Let $1\leq p<q\leq\infty$
Consider the spaces $X=(C(a,b), \|\cdot\|_{L^q(a,b)})$ and $Y=(C(a,b), \|\cdot\|_{L^p(a,b)})$. I want to show $X$ is continuously embedded in $Y$, but $Y$ is not continuously embedded in $X$.
Proof attempt:
Note an operator between normed spaces is continuous if and only if bounded, so it suffices to show that $\exists C>0$ s.t. $\|x\|_Y\leq C\|x\|_X$
We want the inclusion map $\iota(f) \mapsto f$, to be bounded for $f\in C(a,b)$ where $\|f\|_{L^q}$.

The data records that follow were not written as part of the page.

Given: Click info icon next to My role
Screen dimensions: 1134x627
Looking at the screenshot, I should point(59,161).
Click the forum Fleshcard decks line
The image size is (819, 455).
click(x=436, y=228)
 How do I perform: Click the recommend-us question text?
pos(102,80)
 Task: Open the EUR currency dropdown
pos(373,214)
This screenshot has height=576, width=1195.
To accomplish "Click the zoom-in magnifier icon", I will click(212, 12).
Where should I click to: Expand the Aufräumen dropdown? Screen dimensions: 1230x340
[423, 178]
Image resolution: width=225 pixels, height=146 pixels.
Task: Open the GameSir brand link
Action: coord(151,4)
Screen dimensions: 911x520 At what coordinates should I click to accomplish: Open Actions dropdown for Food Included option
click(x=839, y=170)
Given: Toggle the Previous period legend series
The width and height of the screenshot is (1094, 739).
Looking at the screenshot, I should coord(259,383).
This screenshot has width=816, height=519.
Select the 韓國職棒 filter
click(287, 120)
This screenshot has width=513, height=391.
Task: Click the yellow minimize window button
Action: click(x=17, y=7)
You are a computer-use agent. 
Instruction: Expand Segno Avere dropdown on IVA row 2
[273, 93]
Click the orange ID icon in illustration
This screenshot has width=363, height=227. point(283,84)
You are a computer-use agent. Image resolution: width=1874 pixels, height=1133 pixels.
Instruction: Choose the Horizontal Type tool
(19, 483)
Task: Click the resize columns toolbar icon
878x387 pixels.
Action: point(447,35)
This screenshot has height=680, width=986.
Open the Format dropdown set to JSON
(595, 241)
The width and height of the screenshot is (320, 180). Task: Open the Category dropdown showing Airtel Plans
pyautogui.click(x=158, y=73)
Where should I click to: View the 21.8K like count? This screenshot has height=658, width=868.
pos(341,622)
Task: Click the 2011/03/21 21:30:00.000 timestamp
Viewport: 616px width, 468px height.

Note for a finite measure space $E$, (Lebesgue measure), there is a nesting of $L^p(E)$ spaces. We have the following relationship derived from Holder's inequality: for $1\leq p<q\leq \infty$ $\|f\|_{L^p}\leq \mu(E)^{1/p-1/q}\|f\|_{L^q}$
So we have $\|f\|_Y \leq C\|f\|_X$ where $C=\mu(E)^{1/p-1/q}$. So the inclusion map is continuous, and so $X$ is continuously embedded into $Y$.
However, $Y$ is not continuously embedded into $X$.
we can show the inverse inclusion map $\iota^{-1}(f)\mapsto f$ in general is not bounded by taking $f\in L^p(a,b)\setminus L^q(a,b)$, and noting the norm in $L^p$ is finite but the norm in $L^q$ is infinite, showing the inverse/backwards inclusion map is not continuous. I could use the explicit counterexample: $x^{-1/q}{\chi(a,b)}$ to show this.
Consider $(a,b)=(0,1)$, $r\in (p,q)$ and $$ f_\varepsilon(x)=(x+\varepsilon)^{-\frac{1}{r}}. $$ Then $$ \int_0^1 |\,f_\varepsilon|^p<\int_0^1 x^{-p/r}\,dx=\frac{1}{1-p/r}=\frac{r}{r-p} $$ and hence $$ \|\,f_\varepsilon\|_p<\left(\frac{r}{r-p}\right)^{1/p}. $$ Meanwhile $$ \lim_{\varepsilon\to 0}\int_0^1 |\,f_\varepsilon|^q=\lim_{\varepsilon\to 0}\int_0^1 (x+\varepsilon)^{-\frac{q}{r}}\,dx=\lim_{\varepsilon\to 0}\frac{1}{q/r-1}\left(\varepsilon^{-q/r}-(1+\varepsilon)^{-q/r}\right)=\infty. $$